Arsip Vivekananda

Sabtu, 6 Juli

Jilid7 lecture
919 kata · 4 menit baca · Inspired Talks

Terjemahan ini dihasilkan dengan bantuan AI dan dapat mengandung kesalahan. Untuk teks rujukan, harap merujuk pada teks asli berbahasa Inggris.

AI-translated. May contain errors. For accurate text, refer to the original English.

Bahasa Indonesia

(DICATAT OLEH MISS S. E. WALDO, SEORANG MURID)

SABTU, 6 Juli 1895. (Hari ini kami membahas tafsir Shankaracharya atas Vedanta-Sutra karya Vyasa.)

Om tat sat! Menurut Shankara, terdapat dua fase alam semesta: yang satu adalah aku dan yang lain adalah engkau; dan keduanya bertentangan seperti cahaya dengan kegelapan, sehingga sudah tentu yang satu tidak dapat diturunkan dari yang lain.

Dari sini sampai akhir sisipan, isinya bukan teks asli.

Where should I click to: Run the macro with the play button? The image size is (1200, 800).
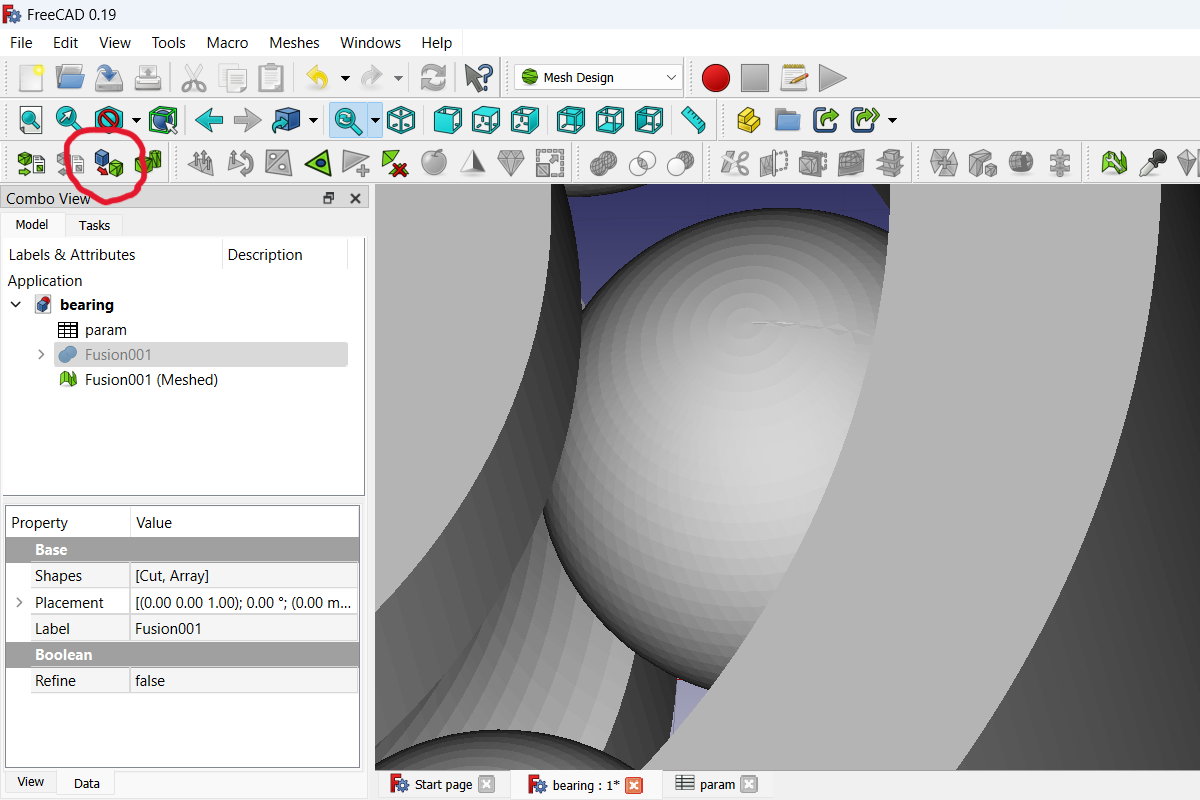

Pada subjek, objek telah diletakkan secara superimposisi; subjek adalah satu-satunya realitas, yang lain hanyalah penampakan. Pandangan sebaliknya tidak dapat dipertahankan. Materi dan dunia luar tidak lain adalah jiwa dalam keadaan tertentu; pada hakikatnya hanya ada satu.

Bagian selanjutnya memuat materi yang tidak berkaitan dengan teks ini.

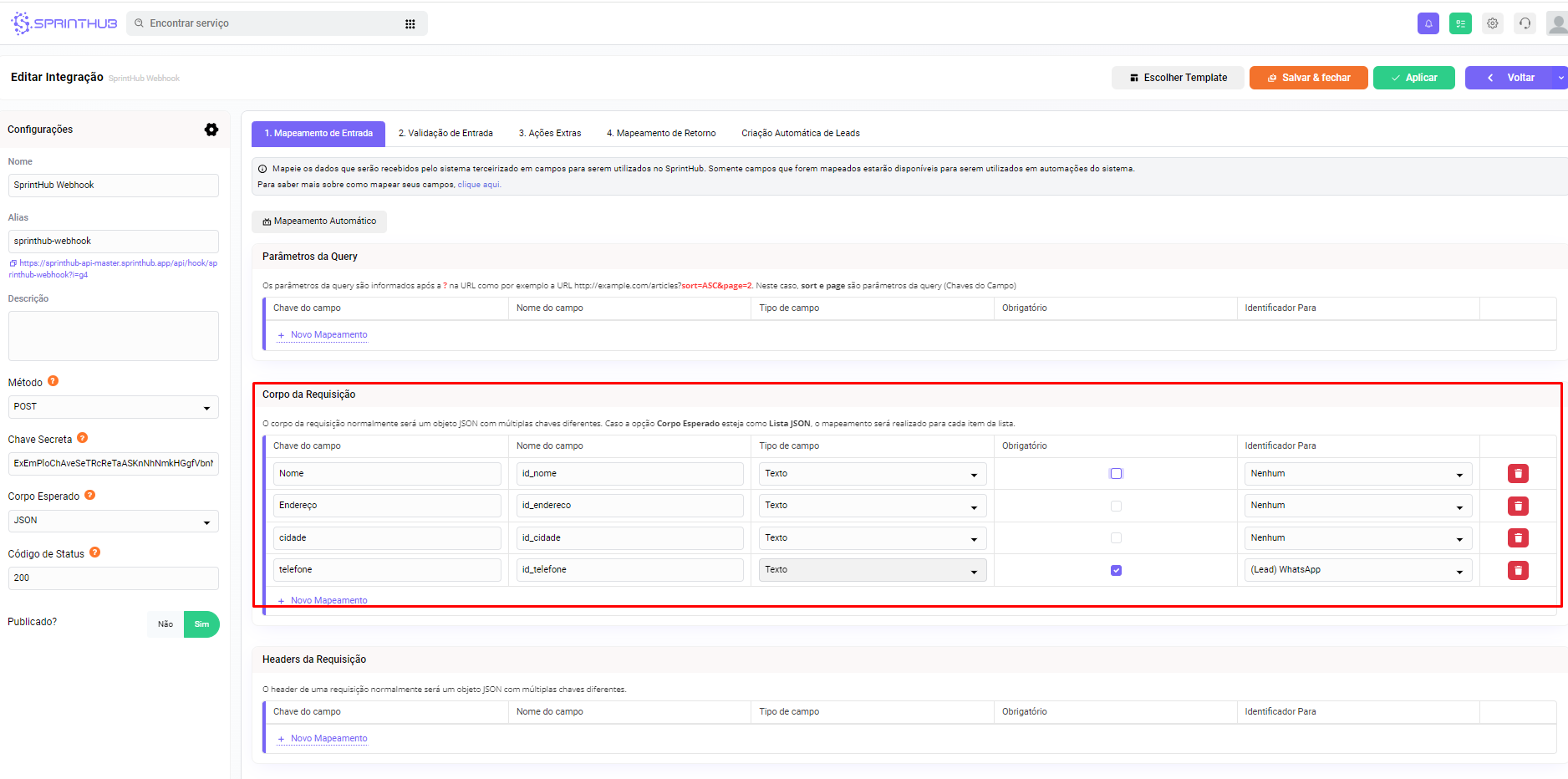Check Obrigatório for the Nome row
The width and height of the screenshot is (1568, 779).
1116,474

Seluruh dunia kita lahir dari kebenaran dan ketidakbenaran yang berpadu. Samsara (lingkaran kelahiran-kembali) adalah hasil dari daya-daya yang saling bertentangan yang bekerja pada kita, seperti gerak diagonal sebuah bola dalam jajaran genjang gaya. Dunia ini adalah Tuhan dan nyata, tetapi itu bukan dunia yang kita lihat; sebagaimana kita melihat perak pada kulit-tiram-mutiara padahal perak itu tidak ada di sana. Inilah yang dikenal sebagai Adhyasa atau superimposisi, yaitu suatu keberadaan relatif yang bergantung pada keberadaan yang nyata, seperti ketika kita mengingat kembali suatu pemandangan yang pernah kita lihat; untuk sementara pemandangan itu ada bagi kita, tetapi keberadaan itu tidaklah nyata. Atau, ada pula yang berkata, ia seperti ketika kita membayangkan panas pada air, padahal panas itu tidak melekat padanya; jadi sebenarnya itu adalah sesuatu yang ditempatkan di mana ia tidak seharusnya berada, "mengambil sesuatu untuk apa yang bukan dirinya". Kita melihat realitas, tetapi telah terdistorsi oleh medium tempat kita melihatnya.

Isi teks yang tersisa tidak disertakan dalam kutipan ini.